Hypnosis is achieving and altered state of consciousness for the benefit of therapeutic purposes; it is simply changing or “unlearning” patterns of undesirable behaviour and creating a desired change by learning new and appropriate or more useful patterns of behaviour. It can be very effective in dealing with negative thoughts and ideas, distressing feelings, pain, anxiety and stress, insomnia, and panic attacks. It is also highly appropriate for treating fears, phobias and long-term habits such as smoking and weight problems. It is equally as effective in enhancing and improving areas such as confidence, self-belief and assertiveness. It can also just help you to relax and ‘switch off’.
Clinical hypnotherapy means using advanced and clinically proven methods of hypnotherapy to treat a variety of physical and psychological health issues. Clinical hypnotherapy is very practical and is about using hypnotherapy to ‘change behaviours’ to achieve the desired outcomes and it focuses on the underlying issues of the problem – is just not about alleviating the symptoms.
How does it work?
The best way to think of hypnosis is as a state of deep relaxation and focus, similar to day dreaming. We can experience trance-like states everyday though we may not recognise them as such. Entrenched behaviours can be altered by harnessing this state, to bypass the conscious mind so that suggestions can be absorbed by the subconscious.
The hypnotherapist guides the client to enter a pleasant deeply relaxed state known as ‘Trance’, this is when the conscious mind becomes detached from every day worries and the subconscious part of the mind is more open to suggestion. The Hypnotherapist can then effect changes in long standing thoughts, feelings and behaviour by making beneficial suggestions and using hypnotic techniques directly to the subconscious mind.
The conscious and subconscious mind.
The Conscious Mind helps with our daily decision-making processes. It is proactive, realistic, logical and intelligent. It applies rational thought to enable us to use our experiences to work out how to deal with new situations. However, it is easily overloaded. Essentially, the conscious mind learns how to do things and once learned, then passes it on to the subconscious mind.
The Subconscious Mind is the biggest section of our mind and is hidden from our everyday awareness. The subconscious operates on automatic pilot. It is involved with our emotions, imagination and memories as well as with our autonomic nervous system. This controls all the workings of our body – the beating of our heart, the respiratory system, digestion, the release of our hormones – in fact everything that our bodies do in order to function – none of which is under our conscious control. It is easy to understand therefore, why the mind affects the body and the body affects the mind. In reality, the mind and body are inseparable.
The subconscious mind is powerful and can deal with many complex instructions at any one time but is not ‘intelligent’ and can be slow to act. The subconscious mind always has a reason for what it does but the reason may not be easily understood by us and may be outdated or no longer useful to us. It is more powerful than the conscious mind and will win; this is why we find it difficult to give up habits and unwanted behaviours. Hypnotherapy enables us to talk directly to the subconscious, persuading it and enabling it to change preconditioned ways of reacting.

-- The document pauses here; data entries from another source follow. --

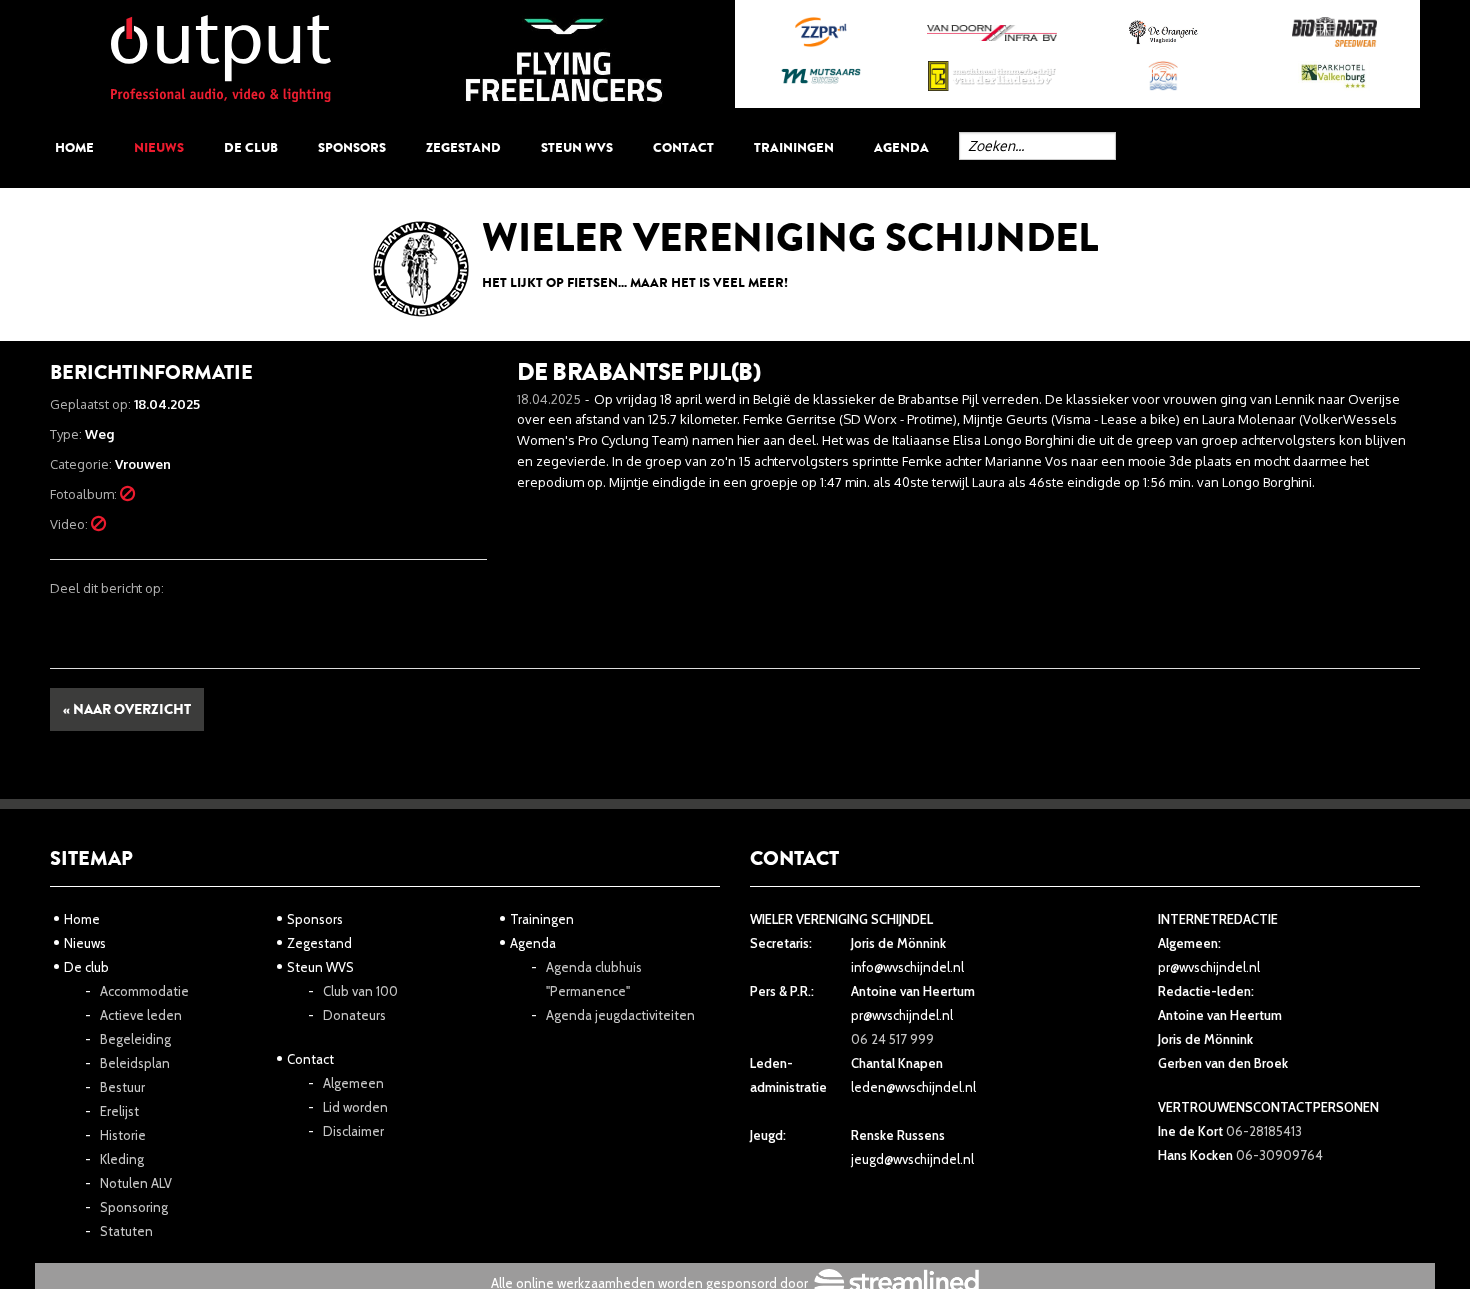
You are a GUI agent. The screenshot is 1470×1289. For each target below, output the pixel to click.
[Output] (221, 57)
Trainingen (794, 147)
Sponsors (352, 147)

The main methods that I favour are; Solution-focused approaches, hypnosis suggestion and cognitive behavioural hypnotherapy (CBH) and Regression Therapy
Solution focussed helps to make positive changes in your life and move towards your goals. CBH combines CBT and hypnotherapy to work actively on the subconscious mind, helping you to analyse your own thoughts and feelings to give you greater control and achieve rapid change in our behaviours.
If you think it and believe it, hypnosis can help the change to happen.
Hypnosis cannot, and should not, stand alone as the sole medical or psychological intervention in any disorder. Any individual with a medial or psychological problem should first consult a qualified health care provider for diagnosis and professional advice.